▸ TO DO
The expected output is every entry, copied exactly.

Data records
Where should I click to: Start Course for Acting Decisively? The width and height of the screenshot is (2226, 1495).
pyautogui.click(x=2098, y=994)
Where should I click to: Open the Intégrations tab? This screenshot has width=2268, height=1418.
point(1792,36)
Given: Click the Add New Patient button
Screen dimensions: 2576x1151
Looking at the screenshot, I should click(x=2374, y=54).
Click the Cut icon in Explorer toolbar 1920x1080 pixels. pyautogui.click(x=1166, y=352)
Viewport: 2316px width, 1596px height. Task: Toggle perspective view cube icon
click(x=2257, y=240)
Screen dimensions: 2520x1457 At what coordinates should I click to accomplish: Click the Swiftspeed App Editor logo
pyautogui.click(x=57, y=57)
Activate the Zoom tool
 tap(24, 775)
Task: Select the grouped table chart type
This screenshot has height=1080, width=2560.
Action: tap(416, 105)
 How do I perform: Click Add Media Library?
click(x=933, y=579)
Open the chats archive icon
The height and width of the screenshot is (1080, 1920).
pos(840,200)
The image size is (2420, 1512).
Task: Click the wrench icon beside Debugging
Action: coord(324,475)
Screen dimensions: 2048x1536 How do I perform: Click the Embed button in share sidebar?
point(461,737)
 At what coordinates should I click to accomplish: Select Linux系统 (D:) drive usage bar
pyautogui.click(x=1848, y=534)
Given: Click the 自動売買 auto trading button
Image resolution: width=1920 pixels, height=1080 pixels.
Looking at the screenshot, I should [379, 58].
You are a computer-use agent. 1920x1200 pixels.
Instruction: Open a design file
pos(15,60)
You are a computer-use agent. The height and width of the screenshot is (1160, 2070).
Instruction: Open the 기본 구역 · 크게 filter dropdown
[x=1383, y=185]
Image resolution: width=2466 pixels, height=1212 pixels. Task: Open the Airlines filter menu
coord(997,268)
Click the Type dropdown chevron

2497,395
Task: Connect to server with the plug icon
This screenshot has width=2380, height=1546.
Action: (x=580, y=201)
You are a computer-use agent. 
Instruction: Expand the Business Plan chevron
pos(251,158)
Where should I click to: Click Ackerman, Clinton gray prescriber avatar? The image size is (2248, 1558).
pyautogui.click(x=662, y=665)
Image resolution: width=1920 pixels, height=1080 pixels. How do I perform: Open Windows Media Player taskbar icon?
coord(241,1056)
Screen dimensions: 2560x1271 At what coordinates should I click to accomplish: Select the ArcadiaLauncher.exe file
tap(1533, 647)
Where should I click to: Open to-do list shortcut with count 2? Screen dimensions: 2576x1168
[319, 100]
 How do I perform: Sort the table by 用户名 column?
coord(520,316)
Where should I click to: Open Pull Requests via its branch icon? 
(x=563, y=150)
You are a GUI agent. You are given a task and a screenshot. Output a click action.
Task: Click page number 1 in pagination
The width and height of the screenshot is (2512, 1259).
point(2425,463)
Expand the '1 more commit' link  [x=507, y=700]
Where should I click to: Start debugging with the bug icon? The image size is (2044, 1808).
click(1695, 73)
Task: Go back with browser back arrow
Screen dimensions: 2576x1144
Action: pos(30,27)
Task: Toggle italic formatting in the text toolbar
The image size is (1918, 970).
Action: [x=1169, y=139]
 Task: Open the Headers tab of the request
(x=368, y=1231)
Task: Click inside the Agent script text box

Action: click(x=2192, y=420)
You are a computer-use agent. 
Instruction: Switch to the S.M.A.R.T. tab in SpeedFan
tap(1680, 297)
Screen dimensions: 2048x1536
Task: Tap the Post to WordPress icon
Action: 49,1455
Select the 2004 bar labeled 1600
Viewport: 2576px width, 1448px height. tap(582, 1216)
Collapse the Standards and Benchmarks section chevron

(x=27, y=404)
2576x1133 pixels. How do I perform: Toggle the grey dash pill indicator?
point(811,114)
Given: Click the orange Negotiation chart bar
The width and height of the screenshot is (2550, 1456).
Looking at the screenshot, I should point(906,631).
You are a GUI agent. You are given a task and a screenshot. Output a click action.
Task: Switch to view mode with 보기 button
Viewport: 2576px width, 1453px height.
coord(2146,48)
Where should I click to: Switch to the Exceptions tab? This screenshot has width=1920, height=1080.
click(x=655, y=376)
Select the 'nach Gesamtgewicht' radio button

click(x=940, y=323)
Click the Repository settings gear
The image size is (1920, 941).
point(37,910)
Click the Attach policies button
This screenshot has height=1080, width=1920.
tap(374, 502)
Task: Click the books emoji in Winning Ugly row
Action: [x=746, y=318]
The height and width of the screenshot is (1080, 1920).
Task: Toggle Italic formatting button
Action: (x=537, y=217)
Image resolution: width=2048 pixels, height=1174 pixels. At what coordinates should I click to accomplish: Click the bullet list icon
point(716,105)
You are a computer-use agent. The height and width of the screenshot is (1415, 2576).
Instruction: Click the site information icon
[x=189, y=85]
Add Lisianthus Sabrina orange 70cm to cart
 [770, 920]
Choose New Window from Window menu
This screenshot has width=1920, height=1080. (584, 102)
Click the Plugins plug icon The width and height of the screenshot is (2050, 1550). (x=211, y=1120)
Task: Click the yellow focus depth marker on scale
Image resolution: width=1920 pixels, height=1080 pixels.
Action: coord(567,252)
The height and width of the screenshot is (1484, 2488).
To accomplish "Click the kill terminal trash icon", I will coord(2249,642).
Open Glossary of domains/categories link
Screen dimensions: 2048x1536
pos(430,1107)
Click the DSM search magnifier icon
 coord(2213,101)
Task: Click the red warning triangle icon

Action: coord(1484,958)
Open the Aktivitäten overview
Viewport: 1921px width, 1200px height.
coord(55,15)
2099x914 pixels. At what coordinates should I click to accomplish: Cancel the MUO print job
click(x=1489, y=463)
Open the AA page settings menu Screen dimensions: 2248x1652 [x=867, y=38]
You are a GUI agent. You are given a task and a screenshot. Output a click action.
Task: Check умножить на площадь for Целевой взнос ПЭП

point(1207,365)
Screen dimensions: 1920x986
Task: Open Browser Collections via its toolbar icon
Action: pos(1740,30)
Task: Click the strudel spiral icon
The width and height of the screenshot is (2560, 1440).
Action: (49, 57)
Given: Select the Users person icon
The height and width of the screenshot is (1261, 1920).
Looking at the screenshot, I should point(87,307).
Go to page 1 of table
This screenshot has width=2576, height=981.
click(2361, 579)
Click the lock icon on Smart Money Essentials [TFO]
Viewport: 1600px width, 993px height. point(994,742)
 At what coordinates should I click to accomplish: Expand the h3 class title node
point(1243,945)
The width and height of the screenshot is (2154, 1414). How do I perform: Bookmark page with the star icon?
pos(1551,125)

▸ RESULT
Where should I click to: Start Course for Acting Decisively? The width and height of the screenshot is (2226, 1495).
pyautogui.click(x=2098, y=994)
Where should I click to: Open the Intégrations tab? This screenshot has width=2268, height=1418.
point(1792,36)
Given: Click the Add New Patient button
Screen dimensions: 2576x1151
Looking at the screenshot, I should click(x=2374, y=54).
Click the Cut icon in Explorer toolbar 1920x1080 pixels. pyautogui.click(x=1166, y=352)
Viewport: 2316px width, 1596px height. Task: Toggle perspective view cube icon
click(x=2257, y=240)
Screen dimensions: 2520x1457 At what coordinates should I click to accomplish: Click the Swiftspeed App Editor logo
pyautogui.click(x=57, y=57)
Activate the Zoom tool
 tap(24, 775)
Task: Select the grouped table chart type
This screenshot has height=1080, width=2560.
Action: tap(416, 105)
 How do I perform: Click Add Media Library?
click(x=933, y=579)
Open the chats archive icon
The height and width of the screenshot is (1080, 1920).
pos(840,200)
The image size is (2420, 1512).
Task: Click the wrench icon beside Debugging
Action: coord(324,475)
Screen dimensions: 2048x1536 How do I perform: Click the Embed button in share sidebar?
point(461,737)
 At what coordinates should I click to accomplish: Select Linux系统 (D:) drive usage bar
pyautogui.click(x=1848, y=534)
Given: Click the 自動売買 auto trading button
Image resolution: width=1920 pixels, height=1080 pixels.
Looking at the screenshot, I should [379, 58].
You are a computer-use agent. 1920x1200 pixels.
Instruction: Open a design file
pos(15,60)
You are a computer-use agent. The height and width of the screenshot is (1160, 2070).
Instruction: Open the 기본 구역 · 크게 filter dropdown
[x=1383, y=185]
Image resolution: width=2466 pixels, height=1212 pixels. Task: Open the Airlines filter menu
coord(997,268)
Click the Type dropdown chevron

2497,395
Task: Connect to server with the plug icon
This screenshot has width=2380, height=1546.
Action: (x=580, y=201)
You are a computer-use agent. 
Instruction: Expand the Business Plan chevron
pos(251,158)
Where should I click to: Click Ackerman, Clinton gray prescriber avatar? The image size is (2248, 1558).
pyautogui.click(x=662, y=665)
Image resolution: width=1920 pixels, height=1080 pixels. How do I perform: Open Windows Media Player taskbar icon?
coord(241,1056)
Screen dimensions: 2560x1271 At what coordinates should I click to accomplish: Select the ArcadiaLauncher.exe file
tap(1533, 647)
Where should I click to: Open to-do list shortcut with count 2? Screen dimensions: 2576x1168
[319, 100]
 How do I perform: Sort the table by 用户名 column?
coord(520,316)
Where should I click to: Open Pull Requests via its branch icon? 
(x=563, y=150)
You are a GUI agent. You are given a task and a screenshot. Output a click action.
Task: Click page number 1 in pagination
The width and height of the screenshot is (2512, 1259).
point(2425,463)
Expand the '1 more commit' link  [x=507, y=700]
Where should I click to: Start debugging with the bug icon? The image size is (2044, 1808).
click(1695, 73)
Task: Go back with browser back arrow
Screen dimensions: 2576x1144
Action: pos(30,27)
Task: Toggle italic formatting in the text toolbar
The image size is (1918, 970).
Action: [x=1169, y=139]
 Task: Open the Headers tab of the request
(x=368, y=1231)
Task: Click inside the Agent script text box

Action: click(x=2192, y=420)
You are a computer-use agent. 
Instruction: Switch to the S.M.A.R.T. tab in SpeedFan
tap(1680, 297)
Screen dimensions: 2048x1536
Task: Tap the Post to WordPress icon
Action: 49,1455
Select the 2004 bar labeled 1600
Viewport: 2576px width, 1448px height. tap(582, 1216)
Collapse the Standards and Benchmarks section chevron

(x=27, y=404)
2576x1133 pixels. How do I perform: Toggle the grey dash pill indicator?
point(811,114)
Given: Click the orange Negotiation chart bar
The width and height of the screenshot is (2550, 1456).
Looking at the screenshot, I should point(906,631).
You are a GUI agent. You are given a task and a screenshot. Output a click action.
Task: Switch to view mode with 보기 button
Viewport: 2576px width, 1453px height.
coord(2146,48)
Where should I click to: Switch to the Exceptions tab? This screenshot has width=1920, height=1080.
click(x=655, y=376)
Select the 'nach Gesamtgewicht' radio button

click(x=940, y=323)
Click the Repository settings gear
The image size is (1920, 941).
point(37,910)
Click the Attach policies button
This screenshot has height=1080, width=1920.
tap(374, 502)
Task: Click the books emoji in Winning Ugly row
Action: [x=746, y=318]
The height and width of the screenshot is (1080, 1920).
Task: Toggle Italic formatting button
Action: (x=537, y=217)
Image resolution: width=2048 pixels, height=1174 pixels. At what coordinates should I click to accomplish: Click the bullet list icon
point(716,105)
You are a computer-use agent. The height and width of the screenshot is (1415, 2576).
Instruction: Click the site information icon
[x=189, y=85]
Add Lisianthus Sabrina orange 70cm to cart
 [770, 920]
Choose New Window from Window menu
This screenshot has width=1920, height=1080. (584, 102)
Click the Plugins plug icon The width and height of the screenshot is (2050, 1550). (x=211, y=1120)
Task: Click the yellow focus depth marker on scale
Image resolution: width=1920 pixels, height=1080 pixels.
Action: coord(567,252)
The height and width of the screenshot is (1484, 2488).
To accomplish "Click the kill terminal trash icon", I will coord(2249,642).
Open Glossary of domains/categories link
Screen dimensions: 2048x1536
pos(430,1107)
Click the DSM search magnifier icon
 coord(2213,101)
Task: Click the red warning triangle icon

Action: coord(1484,958)
Open the Aktivitäten overview
Viewport: 1921px width, 1200px height.
coord(55,15)
2099x914 pixels. At what coordinates should I click to accomplish: Cancel the MUO print job
click(x=1489, y=463)
Open the AA page settings menu Screen dimensions: 2248x1652 [x=867, y=38]
You are a GUI agent. You are given a task and a screenshot. Output a click action.
Task: Check умножить на площадь for Целевой взнос ПЭП

point(1207,365)
Screen dimensions: 1920x986
Task: Open Browser Collections via its toolbar icon
Action: pos(1740,30)
Task: Click the strudel spiral icon
The width and height of the screenshot is (2560, 1440).
Action: (49, 57)
Given: Select the Users person icon
The height and width of the screenshot is (1261, 1920).
Looking at the screenshot, I should point(87,307).
Go to page 1 of table
This screenshot has width=2576, height=981.
click(2361, 579)
Click the lock icon on Smart Money Essentials [TFO]
Viewport: 1600px width, 993px height. point(994,742)
 At what coordinates should I click to accomplish: Expand the h3 class title node
point(1243,945)
The width and height of the screenshot is (2154, 1414). How do I perform: Bookmark page with the star icon?
pos(1551,125)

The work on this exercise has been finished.